Saved data entries:
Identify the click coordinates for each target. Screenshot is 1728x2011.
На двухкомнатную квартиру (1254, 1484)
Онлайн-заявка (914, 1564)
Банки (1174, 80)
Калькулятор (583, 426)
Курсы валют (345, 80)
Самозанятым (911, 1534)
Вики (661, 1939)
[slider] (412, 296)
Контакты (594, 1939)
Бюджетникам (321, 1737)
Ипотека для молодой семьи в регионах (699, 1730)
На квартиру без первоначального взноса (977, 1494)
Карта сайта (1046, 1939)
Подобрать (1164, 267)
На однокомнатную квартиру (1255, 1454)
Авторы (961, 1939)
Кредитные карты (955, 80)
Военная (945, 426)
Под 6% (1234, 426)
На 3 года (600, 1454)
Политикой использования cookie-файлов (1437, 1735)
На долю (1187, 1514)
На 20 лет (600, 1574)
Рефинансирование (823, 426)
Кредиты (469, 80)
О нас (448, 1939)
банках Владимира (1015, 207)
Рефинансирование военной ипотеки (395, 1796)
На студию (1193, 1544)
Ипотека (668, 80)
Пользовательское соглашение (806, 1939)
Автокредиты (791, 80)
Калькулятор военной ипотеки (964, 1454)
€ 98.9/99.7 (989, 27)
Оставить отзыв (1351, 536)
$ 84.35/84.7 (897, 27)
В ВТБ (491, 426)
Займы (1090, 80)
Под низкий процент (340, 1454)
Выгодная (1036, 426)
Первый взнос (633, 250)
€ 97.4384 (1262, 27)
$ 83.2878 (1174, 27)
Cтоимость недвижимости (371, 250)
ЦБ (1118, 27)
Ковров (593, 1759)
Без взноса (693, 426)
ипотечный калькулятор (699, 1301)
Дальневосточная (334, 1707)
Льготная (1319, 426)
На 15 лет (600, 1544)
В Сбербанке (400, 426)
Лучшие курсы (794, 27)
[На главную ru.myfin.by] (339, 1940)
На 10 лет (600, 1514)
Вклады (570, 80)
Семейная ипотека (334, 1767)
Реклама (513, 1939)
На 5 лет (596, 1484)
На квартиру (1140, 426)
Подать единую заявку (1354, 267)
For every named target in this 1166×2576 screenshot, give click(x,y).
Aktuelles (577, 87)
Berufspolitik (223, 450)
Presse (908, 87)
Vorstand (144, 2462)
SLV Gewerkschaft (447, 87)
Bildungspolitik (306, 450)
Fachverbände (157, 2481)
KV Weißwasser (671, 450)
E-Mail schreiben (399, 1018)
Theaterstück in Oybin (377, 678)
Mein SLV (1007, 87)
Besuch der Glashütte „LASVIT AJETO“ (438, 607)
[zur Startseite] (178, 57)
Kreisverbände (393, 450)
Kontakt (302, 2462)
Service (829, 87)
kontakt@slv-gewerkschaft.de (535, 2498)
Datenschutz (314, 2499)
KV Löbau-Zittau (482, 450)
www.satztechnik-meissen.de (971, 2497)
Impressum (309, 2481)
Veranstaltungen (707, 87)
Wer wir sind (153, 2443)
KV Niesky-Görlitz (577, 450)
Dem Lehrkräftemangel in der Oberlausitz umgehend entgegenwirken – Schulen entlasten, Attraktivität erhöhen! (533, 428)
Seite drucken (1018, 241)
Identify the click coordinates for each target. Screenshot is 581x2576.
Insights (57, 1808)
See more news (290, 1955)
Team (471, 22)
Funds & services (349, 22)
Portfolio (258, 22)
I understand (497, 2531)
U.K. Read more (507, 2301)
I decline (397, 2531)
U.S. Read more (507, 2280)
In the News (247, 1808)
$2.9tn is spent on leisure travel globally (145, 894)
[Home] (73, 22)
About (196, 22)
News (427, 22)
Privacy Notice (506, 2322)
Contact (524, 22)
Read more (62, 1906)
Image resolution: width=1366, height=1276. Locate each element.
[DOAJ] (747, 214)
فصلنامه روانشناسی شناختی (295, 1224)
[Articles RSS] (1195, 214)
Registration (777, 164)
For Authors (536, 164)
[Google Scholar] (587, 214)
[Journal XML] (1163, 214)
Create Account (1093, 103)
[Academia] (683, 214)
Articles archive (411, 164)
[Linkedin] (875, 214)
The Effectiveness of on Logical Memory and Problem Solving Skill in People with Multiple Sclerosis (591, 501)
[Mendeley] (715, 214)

■ Your objective ■
A word-for-word restatement of all the records is required.

■ Result ■
Identify the click coordinates for each target. Screenshot is 1728x2011.
На двухкомнатную квартиру (1254, 1484)
Онлайн-заявка (914, 1564)
Банки (1174, 80)
Калькулятор (583, 426)
Курсы валют (345, 80)
Самозанятым (911, 1534)
Вики (661, 1939)
[slider] (412, 296)
Контакты (594, 1939)
Бюджетникам (321, 1737)
Ипотека для молодой семьи в регионах (699, 1730)
На квартиру без первоначального взноса (977, 1494)
Карта сайта (1046, 1939)
Подобрать (1164, 267)
На однокомнатную квартиру (1255, 1454)
Авторы (961, 1939)
Кредитные карты (955, 80)
Военная (945, 426)
Под 6% (1234, 426)
На 3 года (600, 1454)
Политикой использования cookie-файлов (1437, 1735)
На долю (1187, 1514)
На 20 лет (600, 1574)
Рефинансирование (823, 426)
Кредиты (469, 80)
О нас (448, 1939)
банках Владимира (1015, 207)
Рефинансирование военной ипотеки (395, 1796)
На студию (1193, 1544)
Ипотека (668, 80)
Пользовательское соглашение (806, 1939)
Автокредиты (791, 80)
Калькулятор военной ипотеки (964, 1454)
€ 98.9/99.7 (989, 27)
Оставить отзыв (1351, 536)
$ 84.35/84.7 (897, 27)
В ВТБ (491, 426)
Займы (1090, 80)
Под низкий процент (340, 1454)
Выгодная (1036, 426)
Первый взнос (633, 250)
€ 97.4384 (1262, 27)
$ 83.2878 (1174, 27)
Cтоимость недвижимости (371, 250)
ЦБ (1118, 27)
Ковров (593, 1759)
Без взноса (693, 426)
ипотечный калькулятор (699, 1301)
Дальневосточная (334, 1707)
Льготная (1319, 426)
На 15 лет (600, 1544)
В Сбербанке (400, 426)
Лучшие курсы (794, 27)
[На главную ru.myfin.by] (339, 1940)
На 10 лет (600, 1514)
Вклады (570, 80)
Семейная ипотека (334, 1767)
Реклама (513, 1939)
На 5 лет (596, 1484)
На квартиру (1140, 426)
Подать единую заявку (1354, 267)
For every named target in this 1166×2576 screenshot, give click(x,y).
Aktuelles (577, 87)
Berufspolitik (223, 450)
Presse (908, 87)
Vorstand (144, 2462)
SLV Gewerkschaft (447, 87)
Bildungspolitik (306, 450)
Fachverbände (157, 2481)
KV Weißwasser (671, 450)
E-Mail schreiben (399, 1018)
Theaterstück in Oybin (377, 678)
Mein SLV (1007, 87)
Besuch der Glashütte „LASVIT AJETO“ (438, 607)
[zur Startseite] (178, 57)
Kreisverbände (393, 450)
Kontakt (302, 2462)
Service (829, 87)
kontakt@slv-gewerkschaft.de (535, 2498)
Datenschutz (314, 2499)
KV Löbau-Zittau (482, 450)
www.satztechnik-meissen.de (971, 2497)
Impressum (309, 2481)
Veranstaltungen (707, 87)
Wer wir sind (153, 2443)
KV Niesky-Görlitz (577, 450)
Dem Lehrkräftemangel in der Oberlausitz umgehend entgegenwirken – Schulen entlasten, Attraktivität erhöhen! (533, 428)
Seite drucken (1018, 241)
Identify the click coordinates for each target. Screenshot is 581x2576.
Insights (57, 1808)
See more news (290, 1955)
Team (471, 22)
Funds & services (349, 22)
Portfolio (258, 22)
I understand (497, 2531)
U.K. Read more (507, 2301)
I decline (397, 2531)
U.S. Read more (507, 2280)
In the News (247, 1808)
$2.9tn is spent on leisure travel globally (145, 894)
[Home] (73, 22)
About (196, 22)
News (427, 22)
Privacy Notice (506, 2322)
Contact (524, 22)
Read more (62, 1906)
Image resolution: width=1366, height=1276. Locate each element.
[DOAJ] (747, 214)
فصلنامه روانشناسی شناختی (295, 1224)
[Articles RSS] (1195, 214)
Registration (777, 164)
For Authors (536, 164)
[Google Scholar] (587, 214)
[Journal XML] (1163, 214)
Create Account (1093, 103)
[Academia] (683, 214)
Articles archive (411, 164)
[Linkedin] (875, 214)
The Effectiveness of on Logical Memory and Problem Solving Skill in People with Multiple Sclerosis (591, 501)
[Mendeley] (715, 214)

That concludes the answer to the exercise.